True - I had assumed that given my AWS SES per second limit (500 per sec / 30K per minute), we would be sending around 12k per minute. However, since the number did not increase, there seems to be something wrong.

Either my configuration is incorrect/ there might be some bug in LM/ AWS SES are not respecting their limits. I am not sure how to debug this - any thoughts?

knadh commented 1 month ago

True - I had assumed that given my AWS SES per second limit (500 per sec / 30K per minute), we would be sending around 12k per minute.

That's the max allowed limit, but that's not a guarantee that it's possible to send so many e-mails to SES. The actual sending throughput can depend on a multitude of factors. Eg:

MaximilianKohler commented 1 month ago

You should edit the title of this issue to include "performance settings" now that there is useful discussion about that here. It'll make the info easier to find.

I'm also using SES, and my emails-per-second limit with Amazon is around 300 I think. I have listmonk set to 10 Concurrency, 10 Message rate, 5000 batch size, no sliding window limit, Max. connections = 10.

It should be sending out 100 emails per second, 6,000 per minute, but it took 4 minutes to send a campaign of 3,000 subscribers, which is about 12.5 per second. Yesterday it took 2 minutes to send 1,500.

There definitely seems to be something off about how this works. My server is under minimal load, and sending listmonk campaigns doesn't significantly increase the load. My database is not large.

tanmay-predisai commented 1 month ago

Quick update- We sent another campaign to 660K user list with these settings: SMTP - Max. connections = 100 SMTP - Max retries = 2 Concurreny = 10 max messages = 2 Batch Size = 6000

The email sending rate was ~950 emails per minute and it took >12 hours for the email to finish sending. I had tried to keep a large SMTP pool and target around 1200 emails per minute. I will try and experiment with 3-6x values in concurrency, max messages in the next campaign.

Would it be possible to share the ideal settings for this kind of scenario:

  1. Email size ~ 60KB
  2. AWS per second email sending limit = 500

What should be ideal values for SMTP - Max. connections SMTP -Max retries Concurrency max messages Batch Size

Thank you for your kind help!

MaximilianKohler commented 1 week ago

I never paid much attention to the messages-per-minute number, but I just looked, and it's maxing out at ~700/minute, which is ~12/s.

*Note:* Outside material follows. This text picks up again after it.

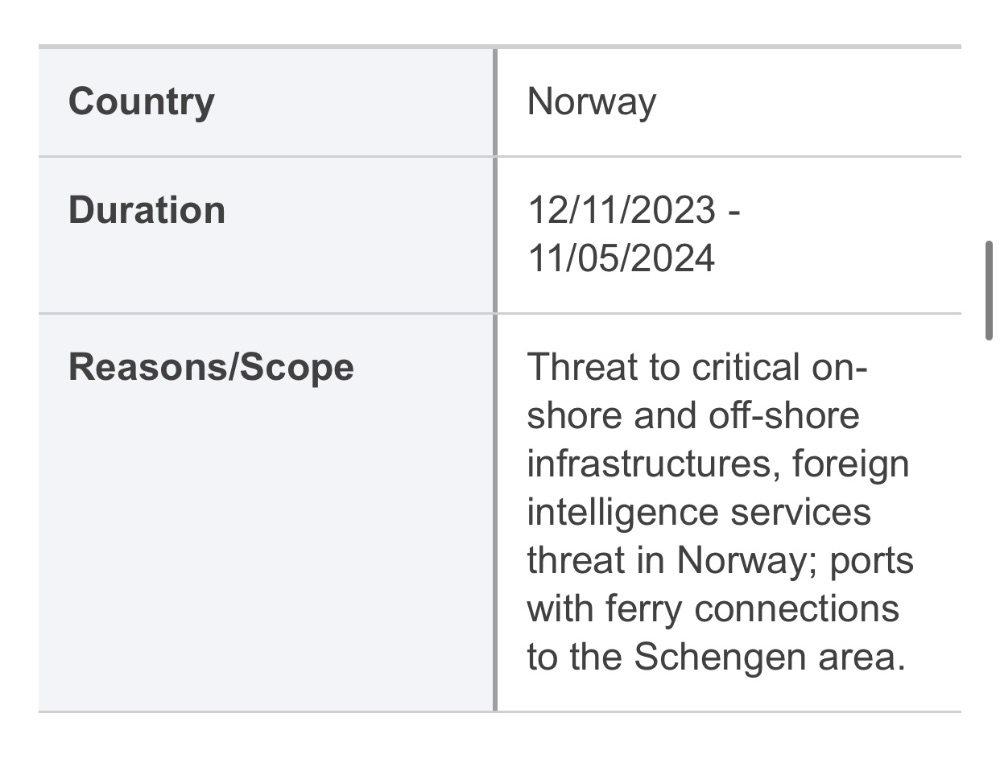Click the start date 12/11/2023
The image size is (1000, 767).
point(622,210)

My settings are: SMTP - Max. connections = 10 Concurrency = 10 Message rate = 10 Batch Size = 5000 Email size = ~37 KB

I don't recall any information or guidance on what to set Max. connections to, so I've left it on the default. Since my 10x10 should be 6,000/minute it sounds like I need to increase the SMTP - Max. connections to 100. I'll put in a PR to clarify this.

knadh, what settings are you using to get 50k/minute?

knadh commented 1 week ago

It keeps getting tweaked based on mail size, number of mails to be sent, target SMTP servers load etc. Currently, I can see that it's set to:

Concurrency: 250 Message rate: 50 Batch size: 10,000 Sliding window limit: disabled

MaximilianKohler commented 1 week ago

What about your SMTP - Max. connections? Why do you have concurrency 5x as high as message rate?

EDIT: I tested: SMTP - Max. connections = 20 (up from 10) Concurrency = 6 (down from 10) Message rate = 6 (down from 10)

6x6 = 36/s x 60 = 2160 per minute. My actual rate lowered from 700/min (12/s) to 400/min (7/s).

I then changed it to SMTP - Max. connections = 20 Concurrency = 20 Message rate = 10

And it was sending at 1400/min, 23/s.

Increasing to: SMTP - Max. connections = 20 Concurrency = 30 Message rate = 10

Resulted in 1700/min, 28/s. So it's definitely not multiplying concurrency with message rate.

knadh commented 1 week ago

Concurrency=250 spawns 250 goroutines ("lightweight threads") that handle various aspects of sending a message, including template compilation (which is CPU bound and depends on the size and template complexity). It doesn't mean that the system will be able to send 250 messages per second. They'll just be prepared and if it's faster than the rate of messages that can be sent out (here, 50/sec max), they'll just wait in an in-memory queue.